## [Element and text location data]
━━━━━━

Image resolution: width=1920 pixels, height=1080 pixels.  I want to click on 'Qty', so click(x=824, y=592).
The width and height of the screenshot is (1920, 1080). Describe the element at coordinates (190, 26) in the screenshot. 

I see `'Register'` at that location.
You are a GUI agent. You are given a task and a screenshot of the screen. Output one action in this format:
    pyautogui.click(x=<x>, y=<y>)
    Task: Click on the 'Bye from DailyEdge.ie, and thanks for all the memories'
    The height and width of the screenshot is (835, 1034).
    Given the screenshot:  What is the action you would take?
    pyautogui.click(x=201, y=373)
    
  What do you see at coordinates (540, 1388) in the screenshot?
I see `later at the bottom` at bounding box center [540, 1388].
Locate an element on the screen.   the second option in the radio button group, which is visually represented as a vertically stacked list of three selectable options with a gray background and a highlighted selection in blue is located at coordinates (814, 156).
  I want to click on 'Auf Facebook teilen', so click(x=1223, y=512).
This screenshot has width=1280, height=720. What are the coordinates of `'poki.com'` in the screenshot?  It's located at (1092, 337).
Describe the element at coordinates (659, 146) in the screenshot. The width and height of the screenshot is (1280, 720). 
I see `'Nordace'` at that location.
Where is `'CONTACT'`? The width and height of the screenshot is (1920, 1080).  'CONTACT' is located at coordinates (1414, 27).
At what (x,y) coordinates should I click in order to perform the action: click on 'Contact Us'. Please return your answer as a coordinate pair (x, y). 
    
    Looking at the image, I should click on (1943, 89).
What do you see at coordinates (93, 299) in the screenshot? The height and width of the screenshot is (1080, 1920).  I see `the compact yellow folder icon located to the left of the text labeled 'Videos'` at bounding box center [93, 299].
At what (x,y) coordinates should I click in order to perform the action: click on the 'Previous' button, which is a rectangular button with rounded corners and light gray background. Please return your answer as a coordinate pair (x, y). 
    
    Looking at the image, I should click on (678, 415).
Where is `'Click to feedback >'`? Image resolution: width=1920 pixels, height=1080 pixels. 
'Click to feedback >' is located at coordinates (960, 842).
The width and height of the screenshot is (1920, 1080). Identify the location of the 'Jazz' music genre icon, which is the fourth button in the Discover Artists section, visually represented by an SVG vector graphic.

━━━━━━

## [WHAT IS NEEDED]
Format every line of the data above as a Markdown table with the columns "Row" and "Data line," numbering each row and omitting blank lines.

## [TASK RESULT]
| Row | Data line |
|---|---|
| 1 | Image resolution: width=1920 pixels, height=1080 pixels.  I want to click on 'Qty', so click(x=824, y=592). |
| 2 | The width and height of the screenshot is (1920, 1080). Describe the element at coordinates (190, 26) in the screenshot.  |
| 3 | I see `'Register'` at that location. |
| 4 | You are a GUI agent. You are given a task and a screenshot of the screen. Output one action in this format: |
| 5 |     pyautogui.click(x=<x>, y=<y>) |
| 6 |     Task: Click on the 'Bye from DailyEdge.ie, and thanks for all the memories' |
| 7 |     The height and width of the screenshot is (835, 1034). |
| 8 |     Given the screenshot:  What is the action you would take? |
| 9 |     pyautogui.click(x=201, y=373) |
| 10 |   What do you see at coordinates (540, 1388) in the screenshot? |
| 11 | I see `later at the bottom` at bounding box center [540, 1388]. |
| 12 | Locate an element on the screen.   the second option in the radio button group, which is visually represented as a vertically stacked list of three selectable options with a gray background and a highlighted selection in blue is located at coordinates (814, 156). |
| 13 |   I want to click on 'Auf Facebook teilen', so click(x=1223, y=512). |
| 14 | This screenshot has width=1280, height=720. What are the coordinates of `'poki.com'` in the screenshot?  It's located at (1092, 337). |
| 15 | Describe the element at coordinates (659, 146) in the screenshot. The width and height of the screenshot is (1280, 720).  |
| 16 | I see `'Nordace'` at that location. |
| 17 | Where is `'CONTACT'`? The width and height of the screenshot is (1920, 1080).  'CONTACT' is located at coordinates (1414, 27). |
| 18 | At what (x,y) coordinates should I click in order to perform the action: click on 'Contact Us'. Please return your answer as a coordinate pair (x, y).  |
| 19 |     Looking at the image, I should click on (1943, 89). |
| 20 | What do you see at coordinates (93, 299) in the screenshot? The height and width of the screenshot is (1080, 1920).  I see `the compact yellow folder icon located to the left of the text labeled 'Videos'` at bounding box center [93, 299]. |
| 21 | At what (x,y) coordinates should I click in order to perform the action: click on the 'Previous' button, which is a rectangular button with rounded corners and light gray background. Please return your answer as a coordinate pair (x, y).  |
| 22 |     Looking at the image, I should click on (678, 415). |
| 23 | Where is `'Click to feedback >'`? Image resolution: width=1920 pixels, height=1080 pixels.  |
| 24 | 'Click to feedback >' is located at coordinates (960, 842). |
| 25 | The width and height of the screenshot is (1920, 1080). Identify the location of the 'Jazz' music genre icon, which is the fourth button in the Discover Artists section, visually represented by an SVG vector graphic. |